_ASSIGNMENT_: Repeat the listing in full. Nothing may be added or left out.

_THE DATA_:
━━━━━━━━
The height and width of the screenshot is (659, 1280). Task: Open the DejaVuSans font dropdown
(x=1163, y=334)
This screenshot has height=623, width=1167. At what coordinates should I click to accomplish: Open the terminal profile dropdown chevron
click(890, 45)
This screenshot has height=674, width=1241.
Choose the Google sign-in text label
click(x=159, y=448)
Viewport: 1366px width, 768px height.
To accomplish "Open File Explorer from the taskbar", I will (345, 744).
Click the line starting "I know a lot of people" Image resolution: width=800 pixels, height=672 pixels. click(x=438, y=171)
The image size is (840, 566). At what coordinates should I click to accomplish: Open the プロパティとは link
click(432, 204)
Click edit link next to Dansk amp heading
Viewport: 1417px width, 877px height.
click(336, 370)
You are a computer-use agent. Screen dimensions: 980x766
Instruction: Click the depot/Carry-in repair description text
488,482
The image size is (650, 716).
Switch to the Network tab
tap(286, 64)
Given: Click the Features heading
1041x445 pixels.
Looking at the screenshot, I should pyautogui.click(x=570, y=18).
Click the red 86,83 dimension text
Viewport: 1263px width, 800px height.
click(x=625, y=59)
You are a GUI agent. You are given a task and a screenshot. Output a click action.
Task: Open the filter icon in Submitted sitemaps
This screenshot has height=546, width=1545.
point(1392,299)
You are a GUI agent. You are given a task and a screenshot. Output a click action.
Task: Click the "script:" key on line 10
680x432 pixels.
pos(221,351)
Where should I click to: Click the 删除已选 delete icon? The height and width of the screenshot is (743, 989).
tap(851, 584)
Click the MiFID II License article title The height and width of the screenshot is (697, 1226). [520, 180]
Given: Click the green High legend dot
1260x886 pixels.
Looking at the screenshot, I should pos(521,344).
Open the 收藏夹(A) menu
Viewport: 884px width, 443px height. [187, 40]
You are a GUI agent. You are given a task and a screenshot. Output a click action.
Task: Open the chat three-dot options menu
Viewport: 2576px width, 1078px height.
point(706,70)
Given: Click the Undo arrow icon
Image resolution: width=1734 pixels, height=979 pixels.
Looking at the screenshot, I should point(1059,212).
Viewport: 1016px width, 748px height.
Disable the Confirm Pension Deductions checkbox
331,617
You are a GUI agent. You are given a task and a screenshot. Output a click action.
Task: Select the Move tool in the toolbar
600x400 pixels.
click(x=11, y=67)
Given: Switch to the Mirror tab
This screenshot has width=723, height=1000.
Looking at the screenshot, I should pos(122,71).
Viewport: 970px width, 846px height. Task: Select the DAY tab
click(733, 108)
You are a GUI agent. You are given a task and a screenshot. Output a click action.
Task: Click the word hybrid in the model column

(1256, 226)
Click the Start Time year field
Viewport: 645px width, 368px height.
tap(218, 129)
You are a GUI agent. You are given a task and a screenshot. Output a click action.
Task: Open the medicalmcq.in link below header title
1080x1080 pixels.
━━━━━━━━
_ANSWER BELOW_:
The height and width of the screenshot is (659, 1280). Task: Open the DejaVuSans font dropdown
(x=1163, y=334)
This screenshot has height=623, width=1167. At what coordinates should I click to accomplish: Open the terminal profile dropdown chevron
click(890, 45)
This screenshot has height=674, width=1241.
Choose the Google sign-in text label
click(x=159, y=448)
Viewport: 1366px width, 768px height.
To accomplish "Open File Explorer from the taskbar", I will (345, 744).
Click the line starting "I know a lot of people" Image resolution: width=800 pixels, height=672 pixels. click(x=438, y=171)
The image size is (840, 566). At what coordinates should I click to accomplish: Open the プロパティとは link
click(432, 204)
Click edit link next to Dansk amp heading
Viewport: 1417px width, 877px height.
click(336, 370)
You are a computer-use agent. Screen dimensions: 980x766
Instruction: Click the depot/Carry-in repair description text
488,482
The image size is (650, 716).
Switch to the Network tab
tap(286, 64)
Given: Click the Features heading
1041x445 pixels.
Looking at the screenshot, I should pyautogui.click(x=570, y=18).
Click the red 86,83 dimension text
Viewport: 1263px width, 800px height.
click(x=625, y=59)
You are a GUI agent. You are given a task and a screenshot. Output a click action.
Task: Open the filter icon in Submitted sitemaps
This screenshot has height=546, width=1545.
point(1392,299)
You are a GUI agent. You are given a task and a screenshot. Output a click action.
Task: Click the "script:" key on line 10
680x432 pixels.
pos(221,351)
Where should I click to: Click the 删除已选 delete icon? The height and width of the screenshot is (743, 989).
tap(851, 584)
Click the MiFID II License article title The height and width of the screenshot is (697, 1226). [520, 180]
Given: Click the green High legend dot
1260x886 pixels.
Looking at the screenshot, I should pos(521,344).
Open the 收藏夹(A) menu
Viewport: 884px width, 443px height. [187, 40]
You are a GUI agent. You are given a task and a screenshot. Output a click action.
Task: Open the chat three-dot options menu
Viewport: 2576px width, 1078px height.
point(706,70)
Given: Click the Undo arrow icon
Image resolution: width=1734 pixels, height=979 pixels.
Looking at the screenshot, I should point(1059,212).
Viewport: 1016px width, 748px height.
Disable the Confirm Pension Deductions checkbox
331,617
You are a GUI agent. You are given a task and a screenshot. Output a click action.
Task: Select the Move tool in the toolbar
600x400 pixels.
click(x=11, y=67)
Given: Switch to the Mirror tab
This screenshot has width=723, height=1000.
Looking at the screenshot, I should pos(122,71).
Viewport: 970px width, 846px height. Task: Select the DAY tab
click(733, 108)
You are a GUI agent. You are given a task and a screenshot. Output a click action.
Task: Click the word hybrid in the model column

(1256, 226)
Click the Start Time year field
Viewport: 645px width, 368px height.
tap(218, 129)
You are a GUI agent. You are given a task and a screenshot. Output a click action.
Task: Open the medicalmcq.in link below header title
1080x1080 pixels.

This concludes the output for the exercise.